Remarkable Men

David Bohm
Joseph Campbell
Rabbi David Cooper
Dalai Lama
George Ivanovitch Gurdjieff
Stephen Hawking
Carl Jung
Robert A. F. Thurman

David Bohm

In considering the relationship between the finite and the infinite, we are led to observe that the whole field of the finite is inherently limited, in that it has no independent existence. It has the appearance of independent existence, but that appearance is merely the result of an abstraction of our thought. We can see this dependent nature of the finite from the fact that every finite thing is transient.

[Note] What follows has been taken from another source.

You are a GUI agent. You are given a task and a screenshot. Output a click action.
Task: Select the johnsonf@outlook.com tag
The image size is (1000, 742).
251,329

Our ordinary view holds that the field of the finite is all that there is. But if the finite has no independent existence, it cannot be all that is. We are in this way led to propose that the true ground of all being is the infinite, the unlimited; and that the infinite includes and contains the finite. In this view, the finite, with its transient nature, can only be understood as held suspended, as it were, beyond time and space, within the infinite.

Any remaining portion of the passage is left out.